In design, we talk about “clean lines”, referring to the aesthetic impact of rectilinear forms and clearly defined volumes, but the sanitary connotation of the term is worth dwelling on. Reductivist architectural elements like shadow gaps and flush cupboards collect less dust than heavily contoured skirtings, architraves and mouldings. Designers are increasingly being asked to specify push catches and foot-operated doors, which are less likely to transmit germs from one person to another.
The Victorians became interested in the health aspect of interior materials, developing wipe-clean wallpaper, and the Modernists then developed things to a hospital level of cleanliness. The first thing that greets the visitor to Le Corbusier’s Villa Savoye, for example, is a handbasin in the entrance hall. Nowadays, the boot room has assumed greater importance than ever before, and even the smallest urban flats prioritise shoe storage, proper doormats and guest washing facilities.
06.
Bring the outdoors indoors
On average, we spend approximately 90 per cent of our lives indoors, so the home has to work increasingly hard to provide a connection to nature. Indoor plants positively impact our wellbeing, lowering blood pressure and increasing attentiveness, and they can also serve a practical purpose, helping to demarcate space, provide screening, absorb sound or add a flourish to an unremarkable room. The simple act of placing a bunch of peonies or sweet peas on the kitchen table makes us feel settled. Most fruits start their development as flowers, so our brains have been preconditioned by evolution to find them attractive, because they tell us that a food source is nearby.
One of the principles of biophilia is that rounded forms make us feel calmer than jagged ones, which stimulate the amygdala, the part of the brain associated with fear. As a result, furniture with rounded edges is becoming increasingly prevalent, like the “Roly-Poly” chair designed by my wife, Ms Faye Toogood.
Paint colours reminiscent of those found in nature are also becoming more popular, especially earthy red and ochre.
07.
Express yourself
In much the same way that men’s fashion went through a “peacock revolution” in the 1960s, the post-pandemic interior will be a place of increased exuberance and individuality. Patterned wallpapers, colourful curtains and millefeuilles of rugs are the order of the day. Now that we spend more time at home than ever before, we have recognised the need to create a space that is the true expression of our inner selves.

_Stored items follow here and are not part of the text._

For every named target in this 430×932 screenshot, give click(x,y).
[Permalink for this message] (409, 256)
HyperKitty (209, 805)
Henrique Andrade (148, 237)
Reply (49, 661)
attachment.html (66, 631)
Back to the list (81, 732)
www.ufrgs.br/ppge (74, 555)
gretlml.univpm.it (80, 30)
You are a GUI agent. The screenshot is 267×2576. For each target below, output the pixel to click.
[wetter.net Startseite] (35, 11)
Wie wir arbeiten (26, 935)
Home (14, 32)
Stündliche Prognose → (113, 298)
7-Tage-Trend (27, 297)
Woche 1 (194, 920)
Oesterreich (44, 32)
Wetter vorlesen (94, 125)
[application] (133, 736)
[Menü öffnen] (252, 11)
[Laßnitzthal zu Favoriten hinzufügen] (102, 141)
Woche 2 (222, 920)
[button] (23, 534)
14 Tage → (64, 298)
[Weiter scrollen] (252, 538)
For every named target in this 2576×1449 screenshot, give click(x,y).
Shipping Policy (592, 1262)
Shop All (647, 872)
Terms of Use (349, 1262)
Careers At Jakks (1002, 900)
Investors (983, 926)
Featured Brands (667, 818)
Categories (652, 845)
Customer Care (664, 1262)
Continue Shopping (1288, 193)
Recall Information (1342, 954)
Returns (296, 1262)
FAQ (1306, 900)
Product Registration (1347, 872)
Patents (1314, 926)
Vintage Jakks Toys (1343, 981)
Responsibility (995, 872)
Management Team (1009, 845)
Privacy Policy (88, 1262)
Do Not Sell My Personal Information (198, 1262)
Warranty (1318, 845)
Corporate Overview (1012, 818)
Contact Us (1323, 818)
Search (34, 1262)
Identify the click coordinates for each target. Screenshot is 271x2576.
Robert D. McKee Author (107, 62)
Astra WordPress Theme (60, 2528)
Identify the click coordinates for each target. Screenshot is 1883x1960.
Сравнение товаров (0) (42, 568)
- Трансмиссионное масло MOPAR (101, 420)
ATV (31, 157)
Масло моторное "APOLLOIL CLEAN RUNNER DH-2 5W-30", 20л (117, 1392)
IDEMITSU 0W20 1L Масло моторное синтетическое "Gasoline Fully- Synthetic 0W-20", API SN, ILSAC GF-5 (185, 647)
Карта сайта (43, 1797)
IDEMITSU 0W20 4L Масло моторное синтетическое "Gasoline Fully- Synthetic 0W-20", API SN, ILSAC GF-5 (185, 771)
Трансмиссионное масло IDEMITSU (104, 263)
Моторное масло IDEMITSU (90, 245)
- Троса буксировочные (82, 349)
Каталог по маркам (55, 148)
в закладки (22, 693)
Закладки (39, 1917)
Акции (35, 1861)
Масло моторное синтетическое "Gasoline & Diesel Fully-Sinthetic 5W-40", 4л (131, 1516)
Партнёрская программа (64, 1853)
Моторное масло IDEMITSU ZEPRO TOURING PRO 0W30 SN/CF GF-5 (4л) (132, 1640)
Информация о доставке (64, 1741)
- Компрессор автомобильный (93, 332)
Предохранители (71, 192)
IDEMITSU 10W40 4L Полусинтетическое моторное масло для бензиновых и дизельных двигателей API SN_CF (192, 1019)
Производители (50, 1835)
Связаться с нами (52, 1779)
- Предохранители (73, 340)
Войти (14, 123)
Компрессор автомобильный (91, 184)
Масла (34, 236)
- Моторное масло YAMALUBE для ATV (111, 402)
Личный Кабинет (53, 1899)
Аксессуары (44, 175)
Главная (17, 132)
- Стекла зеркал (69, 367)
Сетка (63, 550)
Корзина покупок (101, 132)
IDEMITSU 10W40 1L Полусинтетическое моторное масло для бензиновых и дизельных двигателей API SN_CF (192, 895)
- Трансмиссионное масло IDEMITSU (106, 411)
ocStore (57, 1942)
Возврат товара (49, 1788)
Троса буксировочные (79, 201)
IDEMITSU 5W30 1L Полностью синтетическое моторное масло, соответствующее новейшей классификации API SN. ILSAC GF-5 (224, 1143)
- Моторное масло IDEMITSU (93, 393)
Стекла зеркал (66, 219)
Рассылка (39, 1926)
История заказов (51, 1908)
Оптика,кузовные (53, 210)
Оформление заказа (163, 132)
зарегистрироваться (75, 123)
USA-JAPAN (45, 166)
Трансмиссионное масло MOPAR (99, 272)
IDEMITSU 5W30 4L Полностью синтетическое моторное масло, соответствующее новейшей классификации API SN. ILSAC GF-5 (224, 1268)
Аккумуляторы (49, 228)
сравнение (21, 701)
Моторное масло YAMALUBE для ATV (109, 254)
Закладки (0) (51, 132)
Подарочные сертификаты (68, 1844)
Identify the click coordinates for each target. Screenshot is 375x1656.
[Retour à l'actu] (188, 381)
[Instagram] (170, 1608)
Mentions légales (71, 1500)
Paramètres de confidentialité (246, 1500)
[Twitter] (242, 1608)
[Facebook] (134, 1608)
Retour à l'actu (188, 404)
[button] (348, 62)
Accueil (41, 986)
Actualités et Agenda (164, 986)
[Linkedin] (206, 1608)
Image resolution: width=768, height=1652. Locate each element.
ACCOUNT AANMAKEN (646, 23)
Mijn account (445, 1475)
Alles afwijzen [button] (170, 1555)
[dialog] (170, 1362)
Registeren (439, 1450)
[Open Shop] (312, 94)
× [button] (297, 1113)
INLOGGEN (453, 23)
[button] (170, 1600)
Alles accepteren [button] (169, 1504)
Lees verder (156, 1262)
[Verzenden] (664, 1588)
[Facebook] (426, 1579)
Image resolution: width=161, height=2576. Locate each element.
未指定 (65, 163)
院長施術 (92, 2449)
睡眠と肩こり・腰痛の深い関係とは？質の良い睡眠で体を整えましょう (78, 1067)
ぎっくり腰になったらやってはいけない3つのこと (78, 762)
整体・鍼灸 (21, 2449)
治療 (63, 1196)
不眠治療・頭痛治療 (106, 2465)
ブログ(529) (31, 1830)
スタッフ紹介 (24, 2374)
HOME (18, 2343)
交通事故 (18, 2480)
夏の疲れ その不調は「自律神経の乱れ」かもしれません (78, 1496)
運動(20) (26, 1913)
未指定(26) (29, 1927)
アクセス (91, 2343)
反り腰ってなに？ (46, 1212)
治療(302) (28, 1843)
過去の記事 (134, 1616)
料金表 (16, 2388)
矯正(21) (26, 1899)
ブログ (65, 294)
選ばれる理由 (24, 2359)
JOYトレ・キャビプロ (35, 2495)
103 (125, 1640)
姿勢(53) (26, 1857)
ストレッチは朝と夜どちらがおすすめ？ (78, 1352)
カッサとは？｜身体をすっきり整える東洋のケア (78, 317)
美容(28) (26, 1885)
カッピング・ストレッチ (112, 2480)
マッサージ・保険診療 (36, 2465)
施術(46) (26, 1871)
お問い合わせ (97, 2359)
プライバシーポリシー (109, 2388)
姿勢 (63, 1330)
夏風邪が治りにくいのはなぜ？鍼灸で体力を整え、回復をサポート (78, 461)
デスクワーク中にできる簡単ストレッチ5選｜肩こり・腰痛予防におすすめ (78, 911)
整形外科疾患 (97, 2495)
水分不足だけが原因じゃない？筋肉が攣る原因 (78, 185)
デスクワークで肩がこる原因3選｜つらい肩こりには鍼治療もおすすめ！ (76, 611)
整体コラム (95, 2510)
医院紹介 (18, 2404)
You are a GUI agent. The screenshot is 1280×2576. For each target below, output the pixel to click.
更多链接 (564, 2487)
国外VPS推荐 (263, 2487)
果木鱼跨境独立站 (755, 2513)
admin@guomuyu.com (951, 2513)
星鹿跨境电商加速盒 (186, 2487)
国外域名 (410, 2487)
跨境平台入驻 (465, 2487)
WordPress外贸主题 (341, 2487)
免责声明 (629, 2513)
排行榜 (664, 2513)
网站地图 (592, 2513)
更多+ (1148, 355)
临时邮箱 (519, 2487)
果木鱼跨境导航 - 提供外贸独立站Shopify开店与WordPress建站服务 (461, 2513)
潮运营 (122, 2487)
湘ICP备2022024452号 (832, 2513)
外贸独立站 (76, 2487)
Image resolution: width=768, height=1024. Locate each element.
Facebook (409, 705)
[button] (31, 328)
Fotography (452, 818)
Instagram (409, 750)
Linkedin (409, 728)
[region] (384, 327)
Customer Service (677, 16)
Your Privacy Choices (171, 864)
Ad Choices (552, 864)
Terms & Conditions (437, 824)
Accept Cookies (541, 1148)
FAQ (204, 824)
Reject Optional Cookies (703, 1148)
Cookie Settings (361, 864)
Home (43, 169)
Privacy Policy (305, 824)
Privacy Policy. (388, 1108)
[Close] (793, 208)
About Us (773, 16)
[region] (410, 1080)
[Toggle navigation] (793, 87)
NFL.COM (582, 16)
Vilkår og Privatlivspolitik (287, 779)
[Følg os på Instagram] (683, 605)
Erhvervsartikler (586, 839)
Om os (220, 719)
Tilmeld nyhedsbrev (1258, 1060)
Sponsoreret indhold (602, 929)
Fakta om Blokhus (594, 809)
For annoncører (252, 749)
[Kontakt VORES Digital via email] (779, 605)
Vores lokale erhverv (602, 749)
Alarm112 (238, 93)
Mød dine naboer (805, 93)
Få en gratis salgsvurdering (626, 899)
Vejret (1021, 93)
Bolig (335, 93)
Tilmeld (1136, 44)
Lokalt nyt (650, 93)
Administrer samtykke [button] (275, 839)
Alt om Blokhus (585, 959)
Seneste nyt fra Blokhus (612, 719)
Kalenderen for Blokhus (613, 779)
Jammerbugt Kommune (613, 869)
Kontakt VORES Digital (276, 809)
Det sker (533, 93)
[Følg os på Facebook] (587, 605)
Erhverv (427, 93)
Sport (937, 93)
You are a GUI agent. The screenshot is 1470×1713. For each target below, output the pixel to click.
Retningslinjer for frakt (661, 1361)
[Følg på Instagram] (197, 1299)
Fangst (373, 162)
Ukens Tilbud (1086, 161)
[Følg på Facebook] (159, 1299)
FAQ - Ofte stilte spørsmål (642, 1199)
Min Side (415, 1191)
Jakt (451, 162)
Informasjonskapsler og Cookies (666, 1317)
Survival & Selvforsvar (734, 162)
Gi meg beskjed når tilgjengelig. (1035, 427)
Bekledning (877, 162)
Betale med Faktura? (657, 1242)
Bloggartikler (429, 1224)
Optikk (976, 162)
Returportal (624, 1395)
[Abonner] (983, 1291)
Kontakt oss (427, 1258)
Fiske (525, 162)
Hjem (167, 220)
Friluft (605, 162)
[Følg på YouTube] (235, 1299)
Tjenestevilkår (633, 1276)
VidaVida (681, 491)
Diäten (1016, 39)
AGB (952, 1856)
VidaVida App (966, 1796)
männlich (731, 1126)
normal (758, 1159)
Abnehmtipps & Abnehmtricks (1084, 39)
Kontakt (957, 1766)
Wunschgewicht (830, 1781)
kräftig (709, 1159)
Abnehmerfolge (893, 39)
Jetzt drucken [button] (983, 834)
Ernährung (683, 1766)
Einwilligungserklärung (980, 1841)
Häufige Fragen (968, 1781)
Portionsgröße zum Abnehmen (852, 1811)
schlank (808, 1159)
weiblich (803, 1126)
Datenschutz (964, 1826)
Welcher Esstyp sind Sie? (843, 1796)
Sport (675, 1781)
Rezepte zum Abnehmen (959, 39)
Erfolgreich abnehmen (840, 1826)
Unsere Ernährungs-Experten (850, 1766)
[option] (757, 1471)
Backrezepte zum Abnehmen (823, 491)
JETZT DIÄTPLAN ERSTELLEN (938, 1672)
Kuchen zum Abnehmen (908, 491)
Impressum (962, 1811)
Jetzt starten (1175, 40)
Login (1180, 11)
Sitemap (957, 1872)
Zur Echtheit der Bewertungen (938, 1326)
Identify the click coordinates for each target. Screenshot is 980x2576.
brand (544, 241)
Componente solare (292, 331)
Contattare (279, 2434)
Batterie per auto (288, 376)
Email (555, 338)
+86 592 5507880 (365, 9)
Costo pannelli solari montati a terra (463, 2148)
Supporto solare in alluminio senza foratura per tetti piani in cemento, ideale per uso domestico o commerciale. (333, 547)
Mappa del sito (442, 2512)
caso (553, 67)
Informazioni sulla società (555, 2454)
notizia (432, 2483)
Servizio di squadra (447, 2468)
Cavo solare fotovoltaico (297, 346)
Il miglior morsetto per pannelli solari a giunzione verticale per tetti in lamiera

When choosing what to buy for the home, we should follow our instincts rather than any preconceived notions about what constitutes good taste, and assemble a magpie’s collection of furniture and objects from different eras that reflect our own personal view of the world. Only by freeing ourselves from prevailing aesthetic trends and Instagram feeds can we start to see objects for what they really are.
Many of the best things have not been designed by well-known creators, cannot be found in textbooks and do not cost a great deal; often they have an accidental beauty that is the result of fulfilling utilitarian needs. With art, rather than second-guessing the vagaries of the market and investing for monetary gain, we should instead think about how a piece makes us feel.
If the pandemic has taught us anything, it is that we must surround ourselves with the objects that have the greatest emotional resonance and personal meaning: family heirlooms, souvenirs picked up on our travels and gifts from those we love the most.